### Task material:
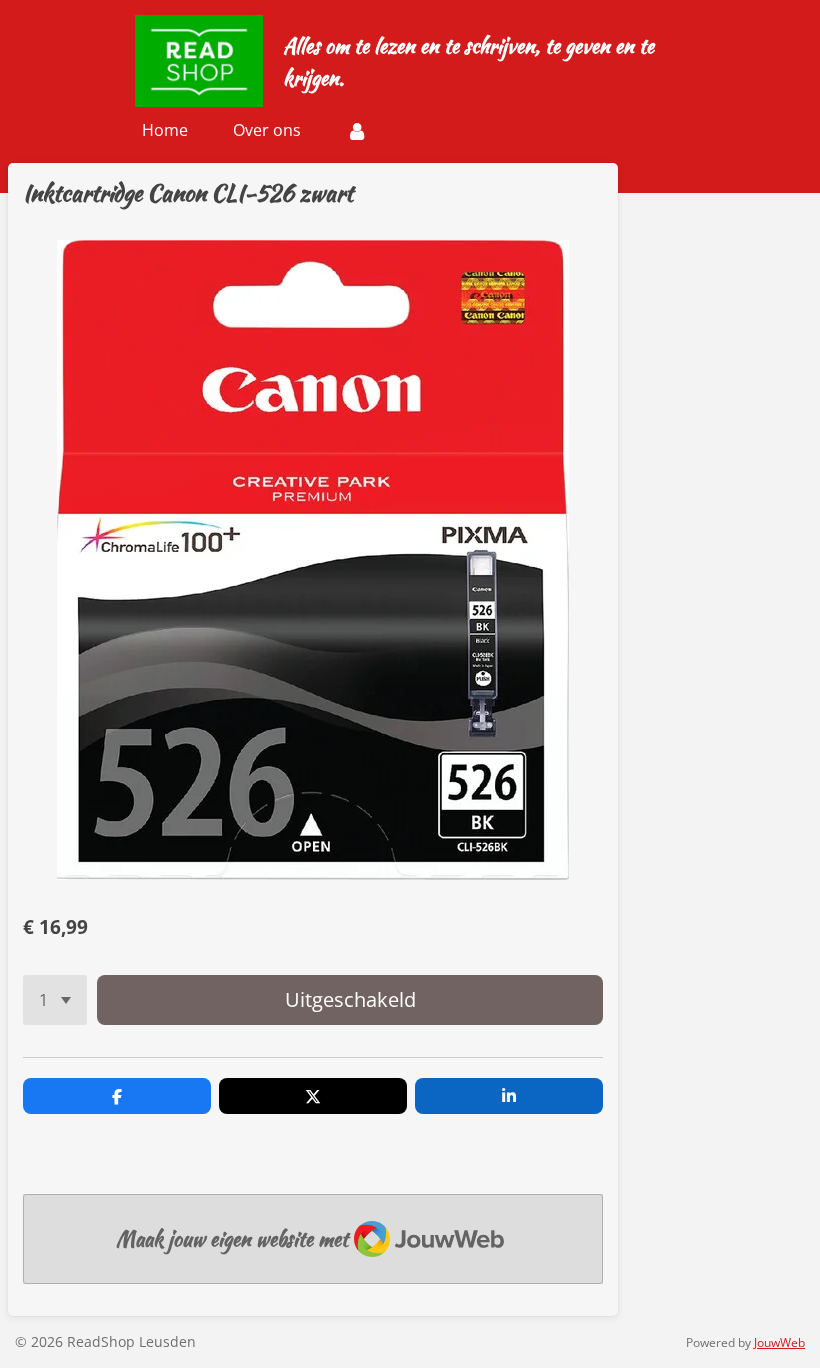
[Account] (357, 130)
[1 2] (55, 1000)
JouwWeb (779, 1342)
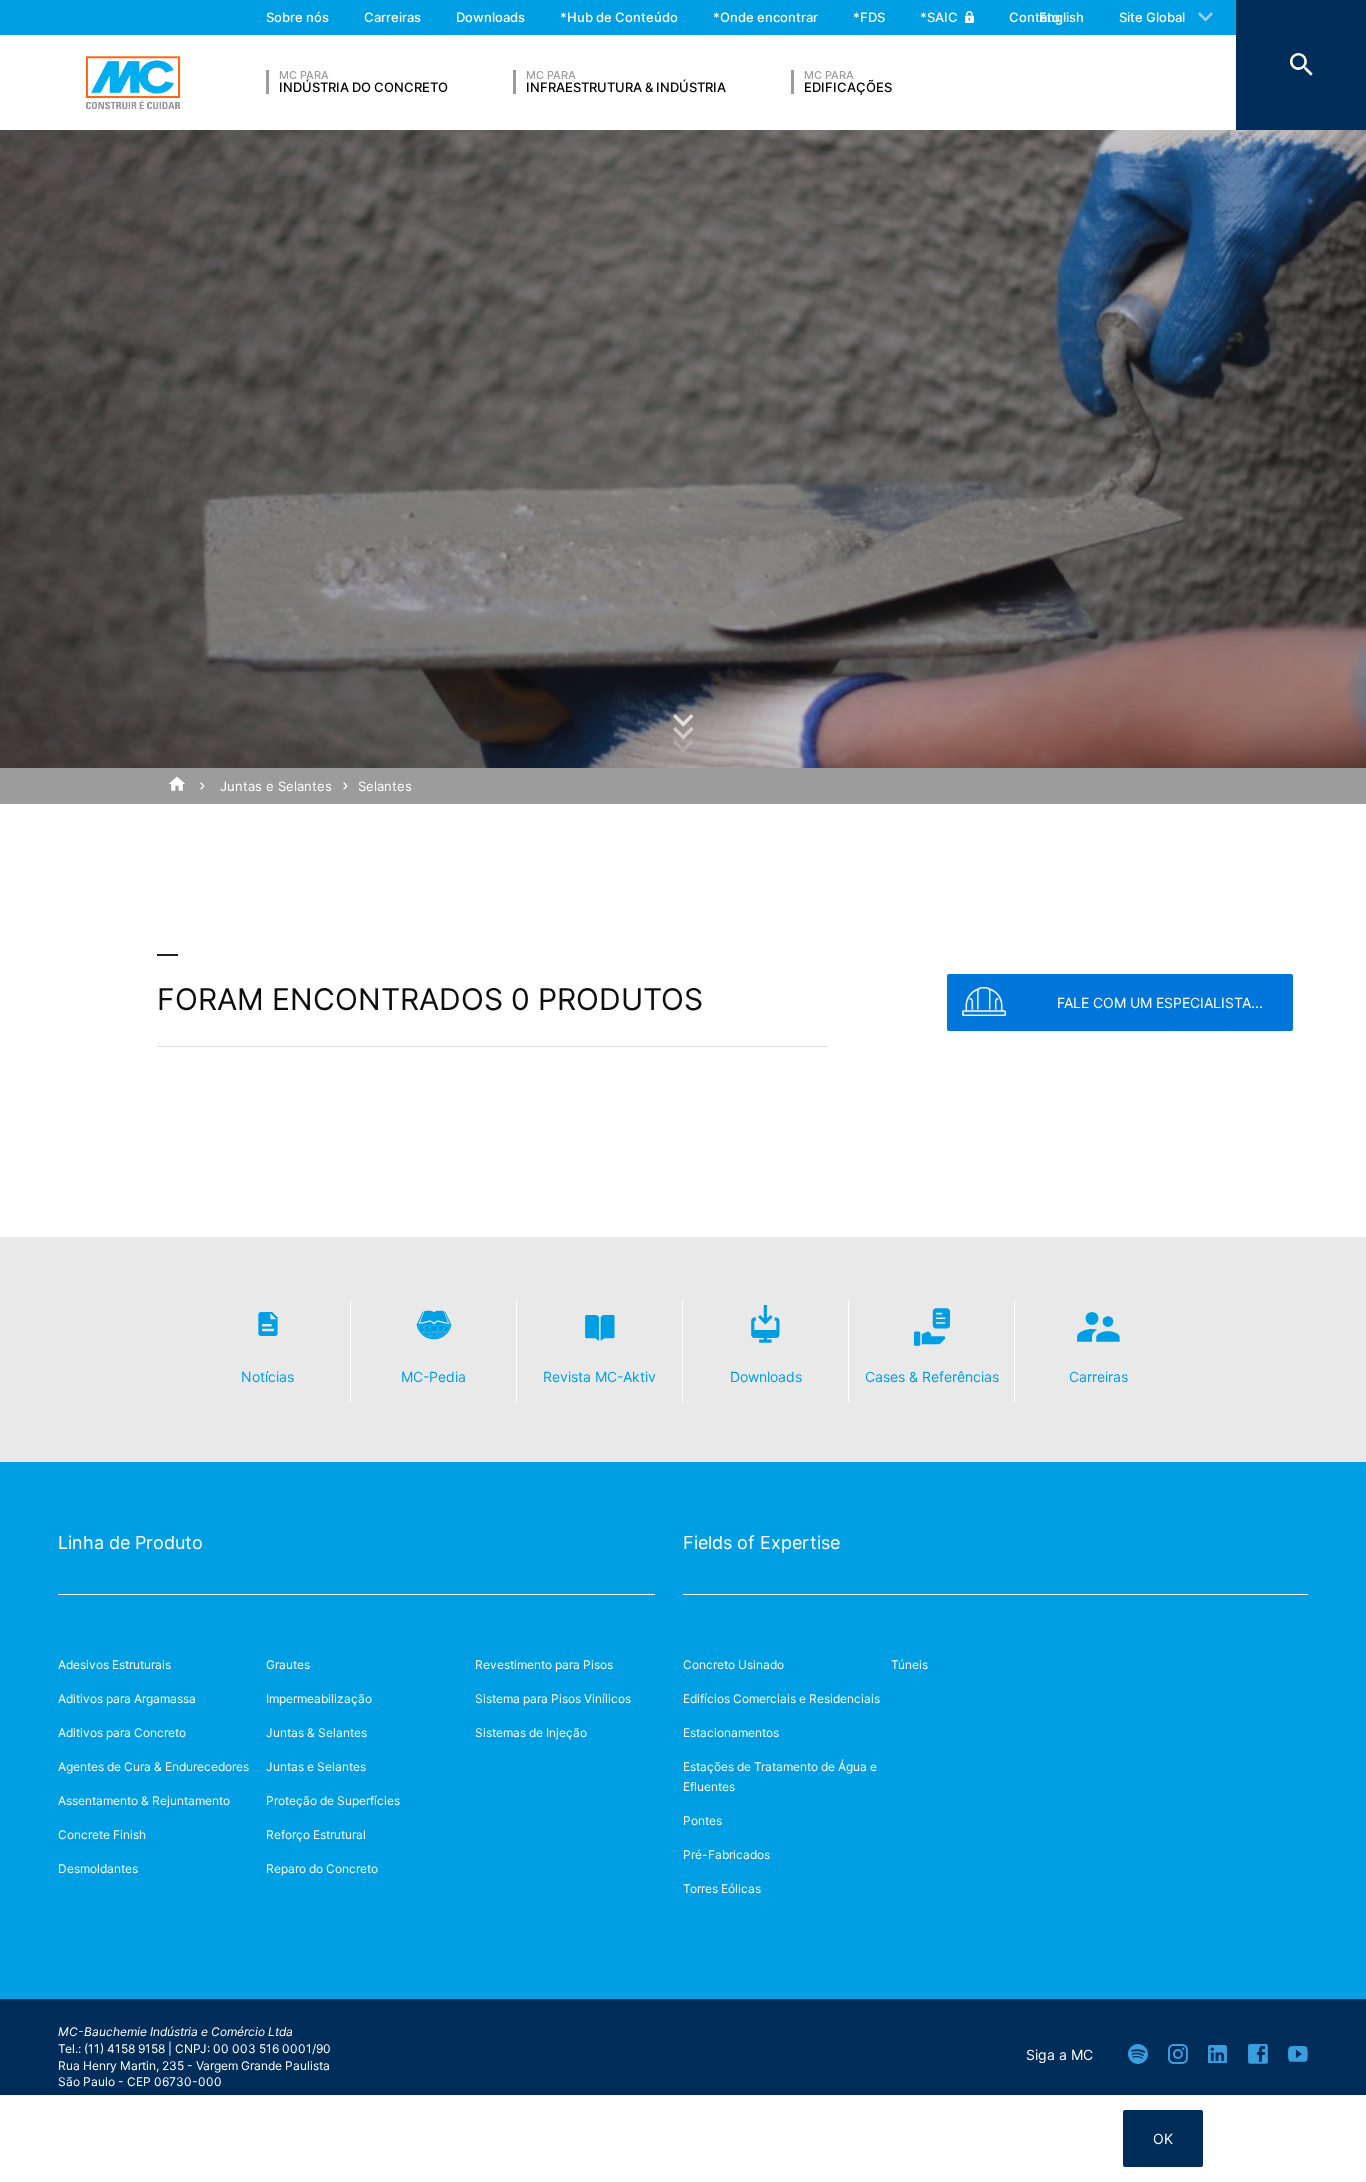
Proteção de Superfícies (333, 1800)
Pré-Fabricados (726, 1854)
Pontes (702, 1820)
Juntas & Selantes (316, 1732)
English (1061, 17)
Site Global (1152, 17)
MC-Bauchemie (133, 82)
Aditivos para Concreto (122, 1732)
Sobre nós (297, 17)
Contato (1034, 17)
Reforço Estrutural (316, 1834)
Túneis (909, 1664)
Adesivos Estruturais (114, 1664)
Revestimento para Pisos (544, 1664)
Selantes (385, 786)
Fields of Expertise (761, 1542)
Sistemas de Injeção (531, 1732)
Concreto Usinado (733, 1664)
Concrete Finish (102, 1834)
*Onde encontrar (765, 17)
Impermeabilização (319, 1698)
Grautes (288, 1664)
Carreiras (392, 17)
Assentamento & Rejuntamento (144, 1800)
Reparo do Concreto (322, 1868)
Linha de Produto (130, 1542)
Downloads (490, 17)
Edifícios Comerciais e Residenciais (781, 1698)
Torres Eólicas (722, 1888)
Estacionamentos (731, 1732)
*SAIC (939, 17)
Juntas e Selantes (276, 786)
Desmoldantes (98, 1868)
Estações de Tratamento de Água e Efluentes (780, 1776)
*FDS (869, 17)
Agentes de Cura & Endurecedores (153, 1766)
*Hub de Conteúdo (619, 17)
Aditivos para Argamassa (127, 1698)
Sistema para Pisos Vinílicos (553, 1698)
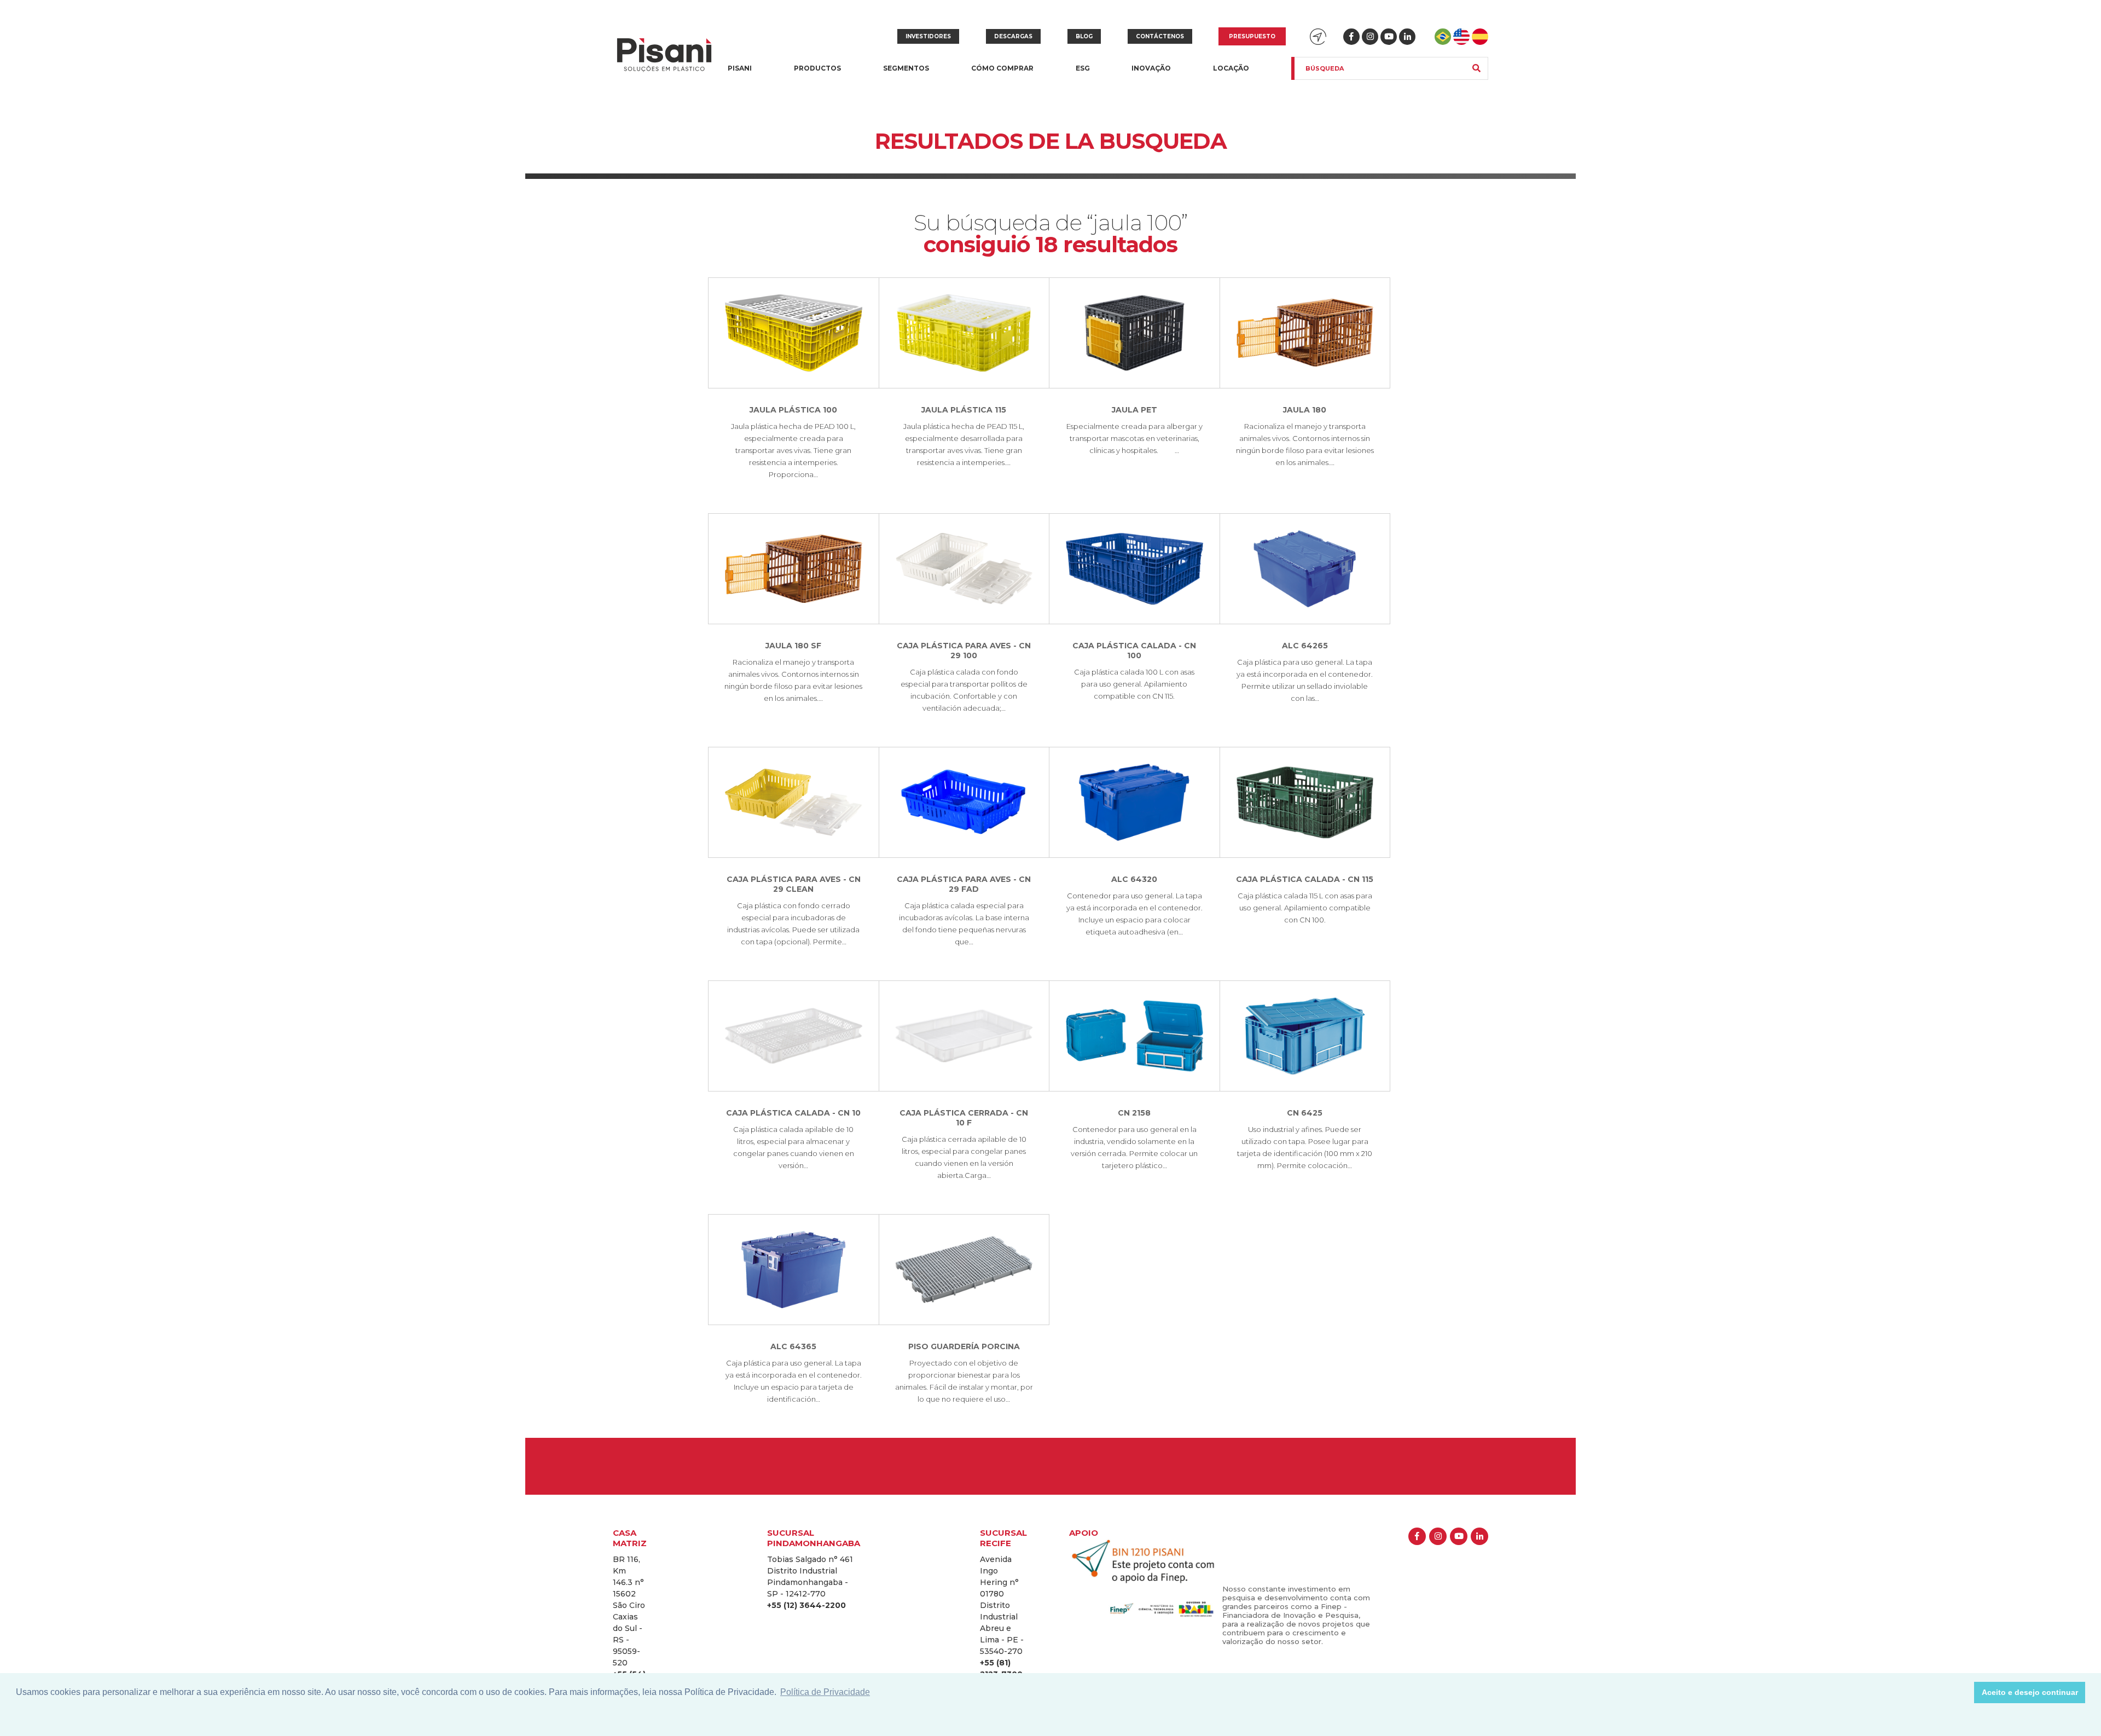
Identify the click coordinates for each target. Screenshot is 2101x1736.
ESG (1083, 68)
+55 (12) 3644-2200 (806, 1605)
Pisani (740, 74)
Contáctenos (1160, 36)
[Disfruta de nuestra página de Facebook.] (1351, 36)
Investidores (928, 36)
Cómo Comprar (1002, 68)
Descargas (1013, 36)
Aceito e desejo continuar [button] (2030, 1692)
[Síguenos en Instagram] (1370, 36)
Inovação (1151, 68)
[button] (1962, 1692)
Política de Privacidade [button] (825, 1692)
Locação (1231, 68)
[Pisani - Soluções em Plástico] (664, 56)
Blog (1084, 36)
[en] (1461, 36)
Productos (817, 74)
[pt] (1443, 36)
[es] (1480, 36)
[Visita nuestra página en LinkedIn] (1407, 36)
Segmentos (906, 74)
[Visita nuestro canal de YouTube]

### Work required:
Copy the listing exactly. Leave the pictures out.

### Answer section:
[Account] (357, 130)
[1 2] (55, 1000)
JouwWeb (779, 1342)
Proteção de Superfícies (333, 1800)
Pré-Fabricados (726, 1854)
Pontes (702, 1820)
Juntas & Selantes (316, 1732)
English (1061, 17)
Site Global (1152, 17)
MC-Bauchemie (133, 82)
Aditivos para Concreto (122, 1732)
Sobre nós (297, 17)
Contato (1034, 17)
Reforço Estrutural (316, 1834)
Túneis (909, 1664)
Adesivos Estruturais (114, 1664)
Revestimento para Pisos (544, 1664)
Selantes (385, 786)
Fields of Expertise (761, 1542)
Sistemas de Injeção (531, 1732)
Concreto Usinado (733, 1664)
Concrete Finish (102, 1834)
*Onde encontrar (765, 17)
Impermeabilização (319, 1698)
Grautes (288, 1664)
Carreiras (392, 17)
Assentamento & Rejuntamento (144, 1800)
Reparo do Concreto (322, 1868)
Linha de Produto (130, 1542)
Downloads (490, 17)
Edifícios Comerciais e Residenciais (781, 1698)
Torres Eólicas (722, 1888)
Estacionamentos (731, 1732)
*SAIC (939, 17)
Juntas e Selantes (276, 786)
Desmoldantes (98, 1868)
Estações de Tratamento de Água e Efluentes (780, 1776)
*FDS (869, 17)
Agentes de Cura & Endurecedores (153, 1766)
*Hub de Conteúdo (619, 17)
Aditivos para Argamassa (127, 1698)
Sistema para Pisos Vinílicos (553, 1698)
Identify the click coordinates for each target. Screenshot is 2101x1736.
ESG (1083, 68)
+55 (12) 3644-2200 (806, 1605)
Pisani (740, 74)
Contáctenos (1160, 36)
[Disfruta de nuestra página de Facebook.] (1351, 36)
Investidores (928, 36)
Cómo Comprar (1002, 68)
Descargas (1013, 36)
Aceito e desejo continuar [button] (2030, 1692)
[Síguenos en Instagram] (1370, 36)
Inovação (1151, 68)
[button] (1962, 1692)
Política de Privacidade [button] (825, 1692)
Locação (1231, 68)
[Pisani - Soluções em Plástico] (664, 56)
Blog (1084, 36)
[en] (1461, 36)
Productos (817, 74)
[pt] (1443, 36)
[es] (1480, 36)
[Visita nuestra página en LinkedIn] (1407, 36)
Segmentos (906, 74)
[Visita nuestro canal de YouTube]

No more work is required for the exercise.